Records contained in a dataset =>

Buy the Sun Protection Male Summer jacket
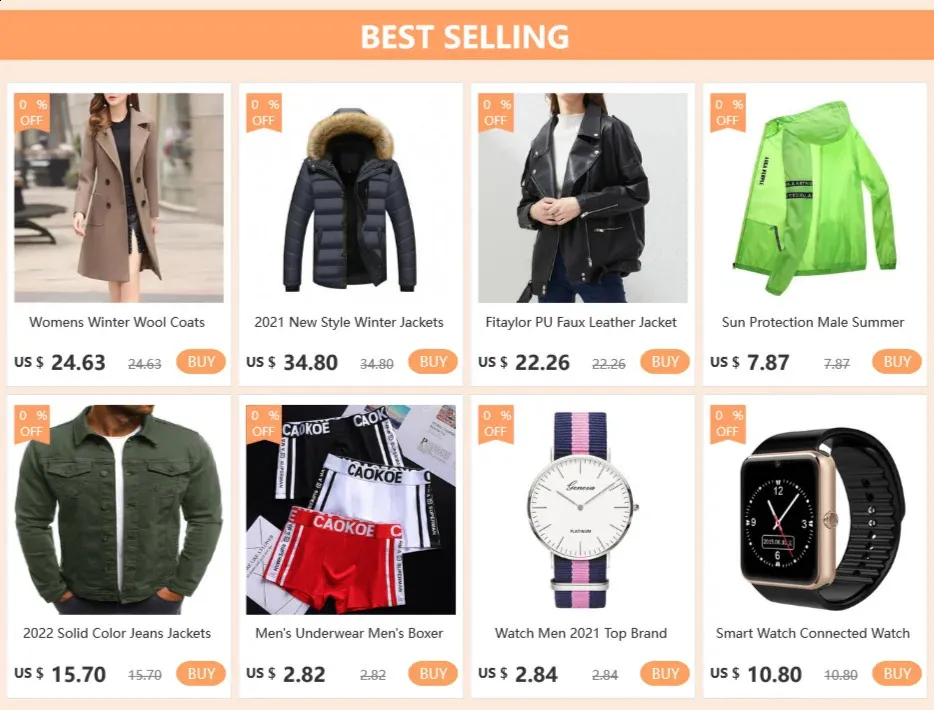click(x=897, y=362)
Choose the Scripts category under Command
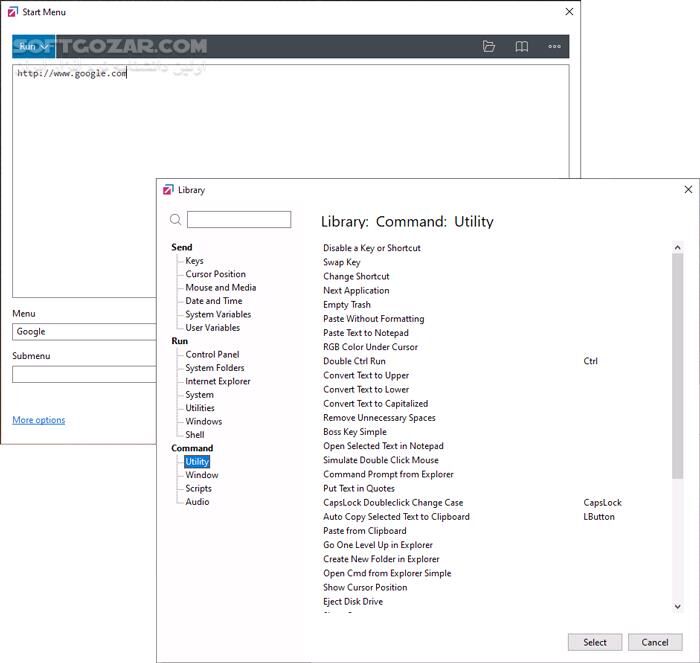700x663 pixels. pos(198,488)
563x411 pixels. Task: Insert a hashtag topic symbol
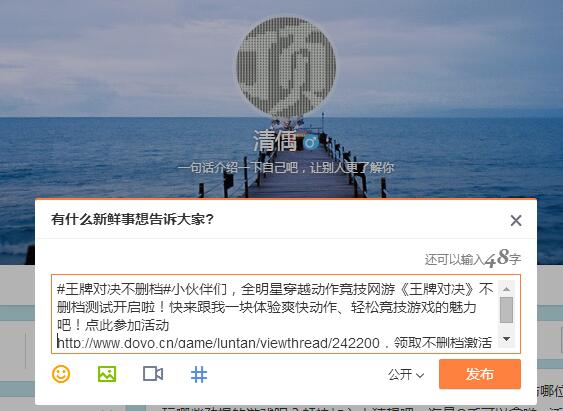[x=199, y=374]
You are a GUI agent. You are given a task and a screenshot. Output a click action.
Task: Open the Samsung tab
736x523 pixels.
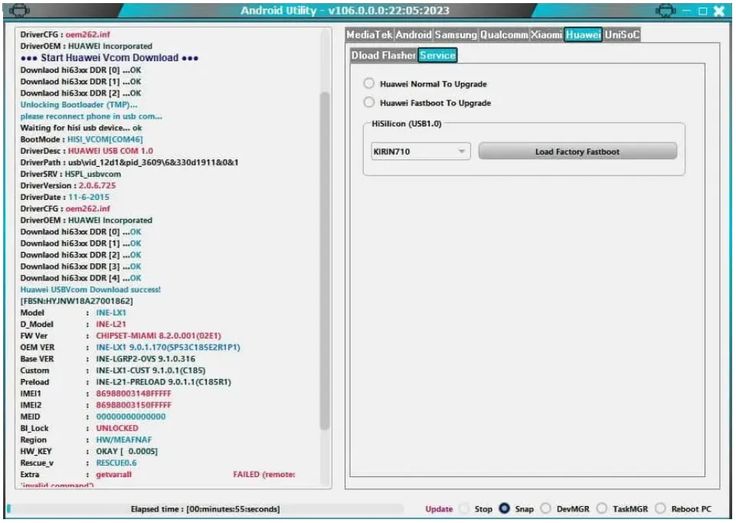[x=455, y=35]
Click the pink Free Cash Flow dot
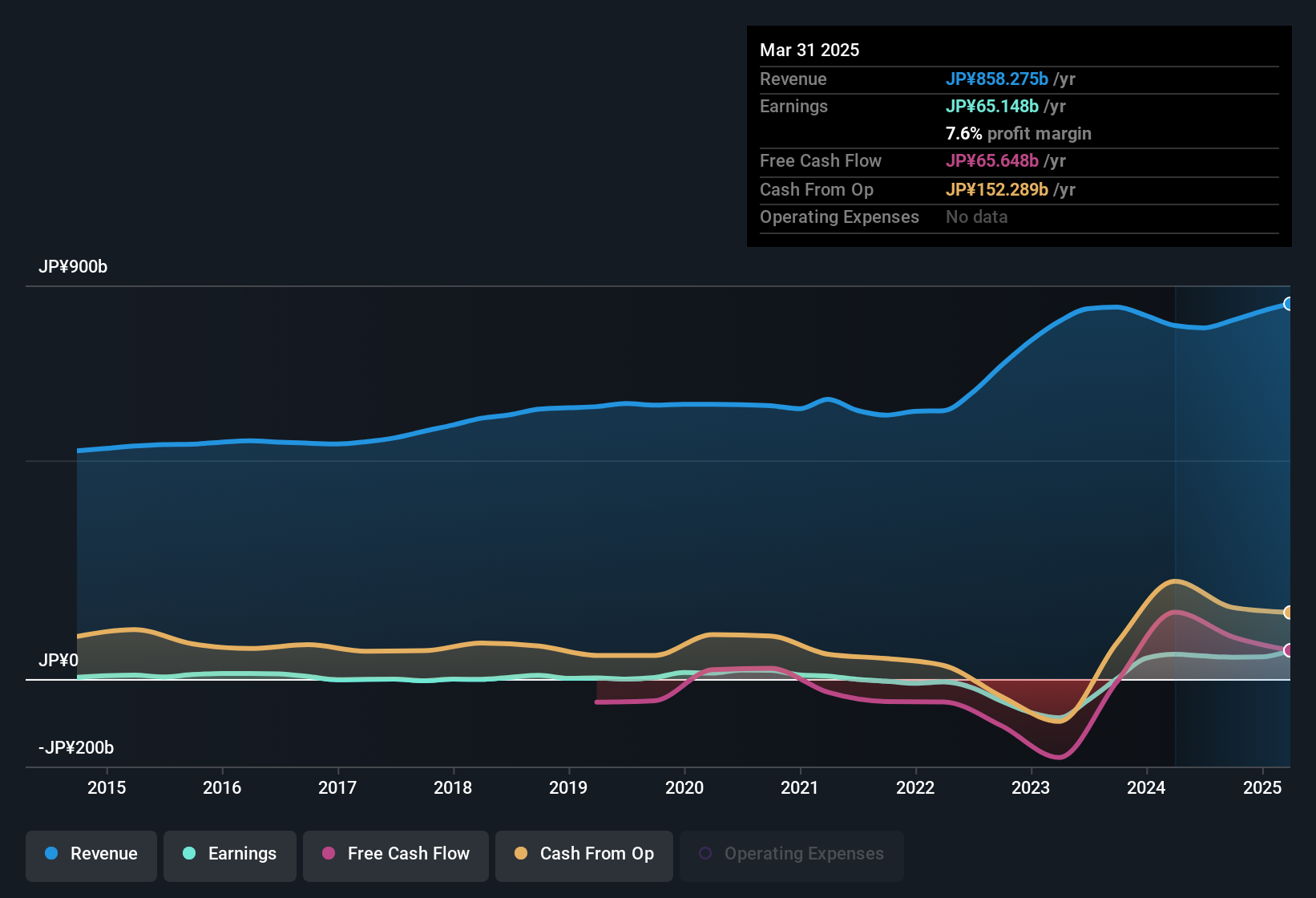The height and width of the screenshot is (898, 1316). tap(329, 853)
...
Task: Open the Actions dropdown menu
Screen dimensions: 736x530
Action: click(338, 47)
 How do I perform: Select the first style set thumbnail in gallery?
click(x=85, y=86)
* * *
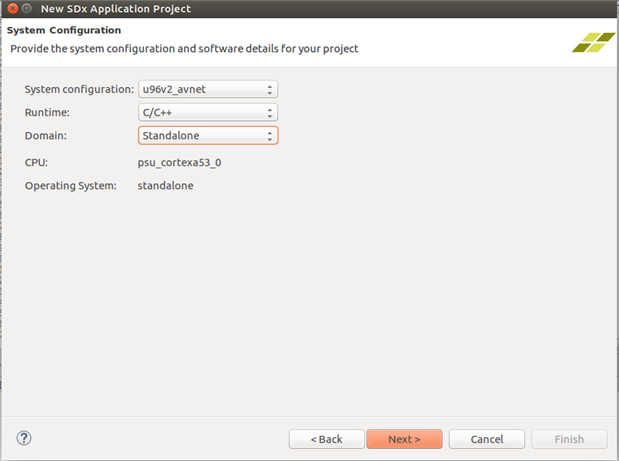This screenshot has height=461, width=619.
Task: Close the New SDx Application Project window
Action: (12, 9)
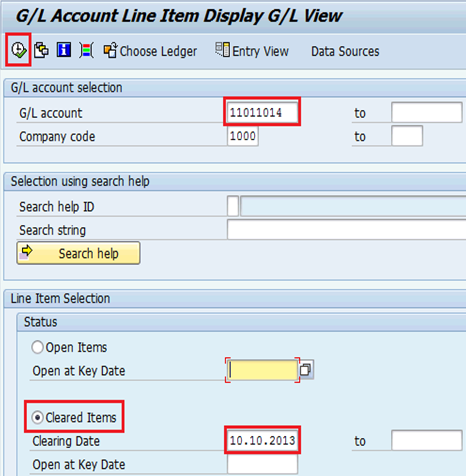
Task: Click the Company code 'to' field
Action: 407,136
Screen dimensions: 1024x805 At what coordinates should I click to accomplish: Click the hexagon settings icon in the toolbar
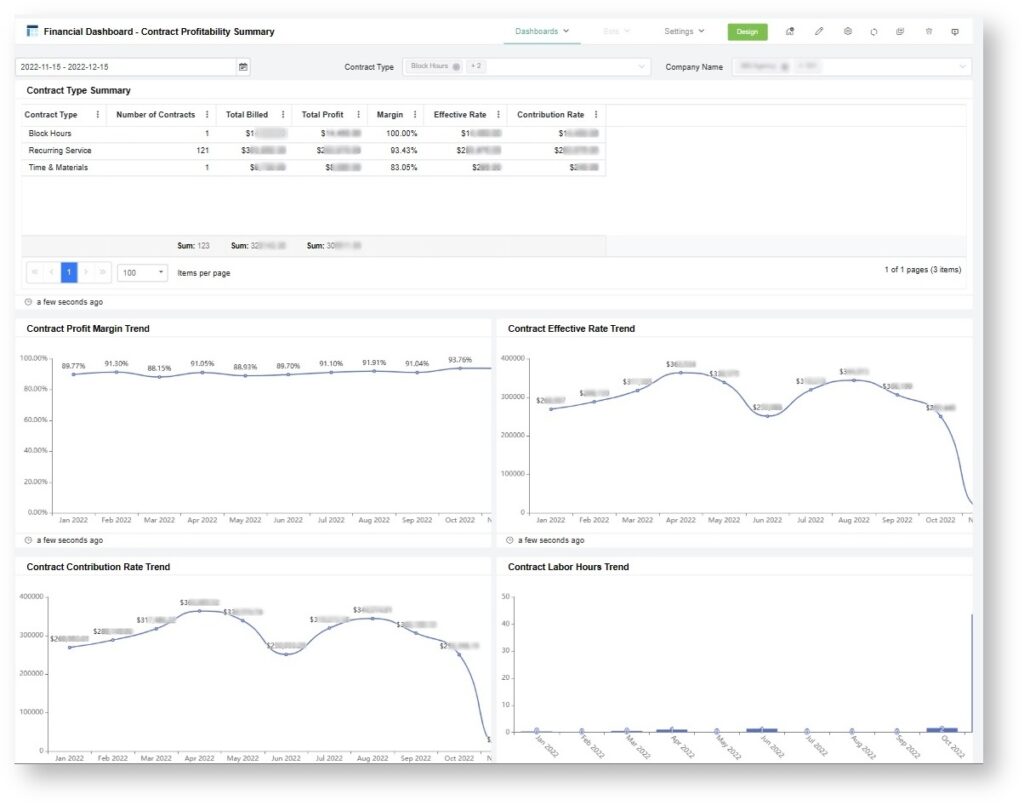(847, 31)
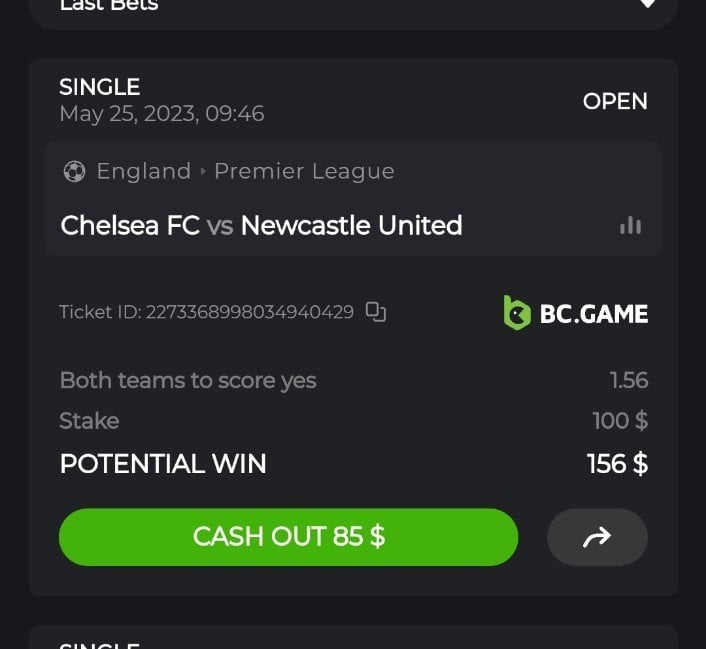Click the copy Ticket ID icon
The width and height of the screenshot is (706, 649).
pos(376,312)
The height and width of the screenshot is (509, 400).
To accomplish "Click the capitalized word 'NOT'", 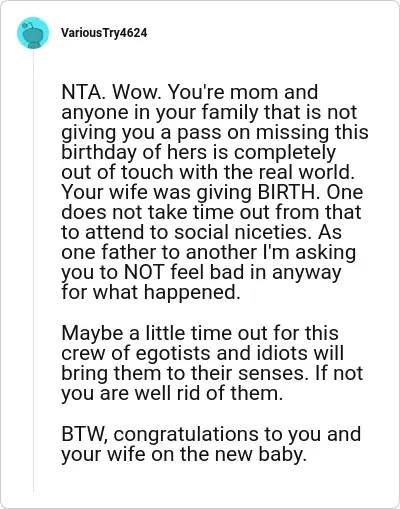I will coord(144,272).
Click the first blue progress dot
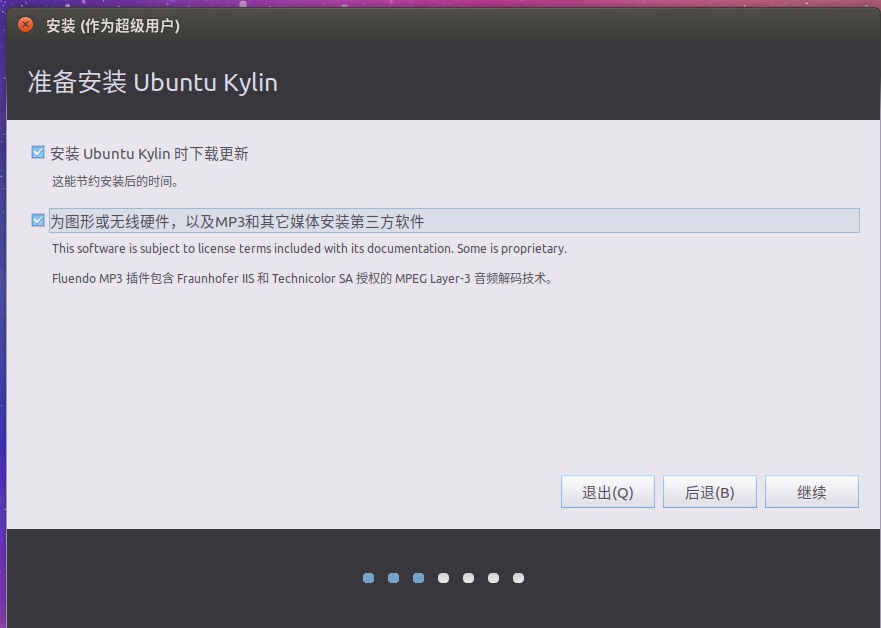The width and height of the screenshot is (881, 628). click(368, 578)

DIRECTIONS => Report only the number of lines in the records that include the word "Open".

SOLVED PROBLEM => 2